How Leaders Use the Bad Apple Theory

Many, if not most, leaders and quite frankly all of us apply the bad apple theory through criticisms, judgments and blame. We look at individuals or groups of people as “bad” or creating bad results, regardless of the situation. Here are some examples:

    1. VW engineers were found to imbed software tools that tricked US emissions testing. Why? To help the company meet their sales metrics. While they’re not bad people, their actions within an impossible push to grow sales fueled immoral behavior detrimental to others. Had they not had the sales metrics to meet, would they have behaved the same way? What if they were told to design the best/safest car with no negative repercussions regarding high or low sales? In the end, the CEO and engineers were fired. Does that change the context of impossible sales metrics?
    2. Yahoo’s Marissa Mayer is blamed for the company’s failed turnaround. While she had the top job, was she alone in creating results? What about the long line of short-lived CEOs who hd the job before her, were they all not good either? Is there an issue with the hiring process for that position, rather tan the individual people themselves? What about the competitive landscape, her financial reward structure, the beleaguered employee set exhausted by high CEO turnover?
    3. The current US presidential election process is an entire panoply of blaming the candidates for their behavior, while their behavior is a function of the context in which they work — the contexts we’ve collectively designed together. Some blame Hillary Clinton for not doing more for women and children or not being more feminine herself, while it’s quite likely that those behaviors wouldn’t get her the position she’s in right now. Is she a bad person or is she doing what’s rewarded within the US political context? Others blame Donald Trump for being aggressive and vile. Is he a bad person or is he expressing what others in his world dare not express?

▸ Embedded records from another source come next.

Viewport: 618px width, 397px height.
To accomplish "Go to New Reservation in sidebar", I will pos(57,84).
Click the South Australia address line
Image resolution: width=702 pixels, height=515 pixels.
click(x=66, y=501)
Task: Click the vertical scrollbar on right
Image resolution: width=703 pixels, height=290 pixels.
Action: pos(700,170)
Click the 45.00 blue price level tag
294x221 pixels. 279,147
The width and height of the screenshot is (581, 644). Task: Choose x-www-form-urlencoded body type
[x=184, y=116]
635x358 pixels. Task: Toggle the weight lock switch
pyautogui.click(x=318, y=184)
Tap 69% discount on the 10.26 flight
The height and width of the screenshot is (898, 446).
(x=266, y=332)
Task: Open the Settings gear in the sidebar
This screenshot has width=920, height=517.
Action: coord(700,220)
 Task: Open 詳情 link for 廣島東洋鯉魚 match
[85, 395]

These examples are not to say that we need not take responsibility for our behavior and how we respond to contexts. Rather, to show that blaming individuals and removing them does not solve problems.

Change Contexts, Not People

If the research is true — and it looks that way with the poor results we get when blaming and getting rid of people, then it’s the context, not the people. Time, energy and effort is better spent on designing and nurturing positive contexts such as collaborative team cultures in organizational settings. In doing so, we can decide which behavior create the best results and reward them, reinforcing positive actions and outcomes. Here are a couple of examples where people look at context and generate great results:

    1. According to findings outlined by surgeon Atul Gawande, doctors are taught to be independent, risk-taking and self-sufficient. Yet within the context of those ways of being, lots of mistakes happen. When changing the context even slightly with a checklist before/after surgeries, the outcomes shift enormously. In an experiment where the checklists were used, there were 35% fewer surgical complications and 47% fewer patient deaths. The doctors and nurses were the same, yet working within the context of a checklist that encouraged humility and team work, they produced very different results.
    2. The Zappos company includes a CEO and entire employee set focused on team culture. By doing so, they design the most functional behaviors into the culture and reward them, resulting in happy employees, customers and venture capitalists alike. While the media make it seem it’s the CEO’s sole success, he’s been able to achieve the results within the context of how he thought/thinks, who he met and collaborated with and how they all made it work.

Conclusion

Lots of people apply the bad apply theory without realizing that it doesn’t work. To solve problems, a focus on changing the context makes all the difference.